A Simple Configuration

The following smb.conf file describes a simple and useful Samba configuration that makes every user's home directory on my Linux box available over the network.

[global]
        netbios name = FRODO
        workgroup = UAB-TUCC
        server string = John Blair's Linux Box
        security = user
        printing = lprng
[homes]
        comment = Home Directory
        browseable = no
        read only = no

The settings in the [global] section set the name of the host, the workgroup of the host and the string that appears next to the host in the browse list. The security parameter tells Samba to use “user level” security. SMB has two modes of security: share, which associates passwords with specific resources, and user, which assigns access rights to specific users. There isn't enough space here to describe the subtleties of the two modes, but in nearly every case you will want to use user-level security.

The printing command describes the local printing system type, which tells Samba exactly how to submit print jobs, display the print queue, delete print jobs and other operations. If your printing system is one that Samba doesn't already know how to use, you can specify the commands to invoke for each print operation.

Since no encryption mode is specified, Samba will default to using plaintext password authentication to verify every connection using the standard UNIX password utilities. Remember, if your Linux distributions uses PAM, the PAM configuration must be modified to allow Samba to authenticate against the password database. The Red Hat package handles this automatically. Obviously, in many situations, using plaintext authentication is foolish. Configuring Samba to support encrypted passwords is outside the scope of this article, but is not difficult. See the file ENCRYPTION.txt in the /docs directory of the Samba distribution for details.

The settings in the [homes] section control the behavior of each user's home directory share. The comment parameter sets the string that appears next to the resource in the browse list. The browseable parameter controls whether or not a service will appear in the browse list. Something non-intuitive about the [homes] section is that setting browseable = no still means that a user's home directory will appear as a directory with its name set to the authenticated user's username. For example, with browseable = no, when I browse this Samba server I will see a share called jdblair. If browseable = yes, both a share called homes and jdblair would appear in the browse list. Setting read only = no means that users should be able to write to their home directory if they are properly authenticated. They would not, however, be able to write to their home directory if the UNIX access rights on their home directory prevented them from doing so.
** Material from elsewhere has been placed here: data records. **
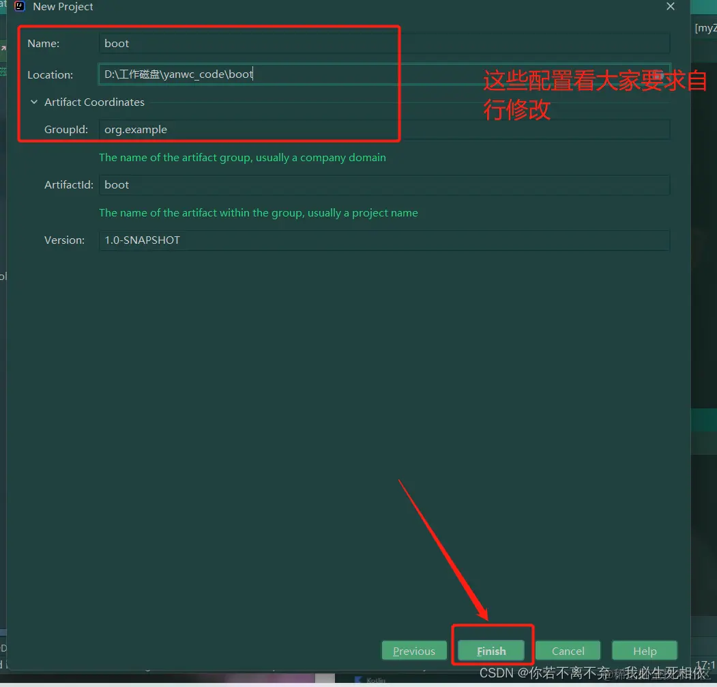Click the Kotlin icon in the taskbar
Screen dimensions: 717x687
[360, 681]
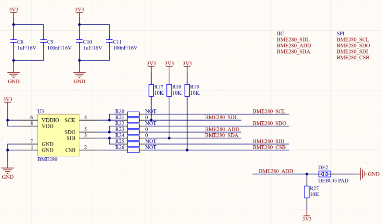Click the SPI heading text
Screen dimensions: 381x224
pyautogui.click(x=341, y=34)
Setting read only = yes would mean that the user would not be able to write to their home directory regardless of the actual UNIX permissions.

The following configuration section would grant access to every printer that appears in the printcap file to any user that can log into the Samba server. Note that the guest ok = yes normally doesn't grant access to every user when the server is using user-level security. Every print service must define printable = yes.

[printers]
        browseable = no
        guest ok = yes
        printable = yes

This last configuration snippet adds a server share called public that grants read-only access to the anonymous ftp directory. You will have to set up the printer driver on the client machine. You can use the printer name and printer driver commands to automate the process of setting up the printer client on Windows 95 and Windows NT clients.

[public]
        comment = Public FTP Directory
        path = /home/ftp/pub
        browseable = yes
        read only = yes
        guest ok = yes

Figure 3. Appearance of Samba Configuration in Windows Explorer

Be aware that this description doesn't explain some subtle issues, such as the difference between user and share level security and other authentication issues. It also barely scratches the surface of what Samba can do. On the other hand, it's a good example of how easy it can be to create a simple but working smb.conf file.

Conclusions

Samba is the tool of choice for bridging the gap between UNIX and Windows systems. This article discussed using Samba on Linux in particular, but it is also an excellent tool for providing access to more traditional UNIX systems like Sun and RS/6000 servers. Further, Samba exemplifies the best features of free software, especially when compared to commercial offerings. Samba is powerful, well supported and under continuous active improvement by the Samba Team.

Resources

John Blair When not evangelizing Linux, currently works as a UNIX and Windows NT consultant for brainwell.com, inc. Amongst other services, brainwell.com provides commercial Samba support. He can be reached at john.blair@brainwell.com.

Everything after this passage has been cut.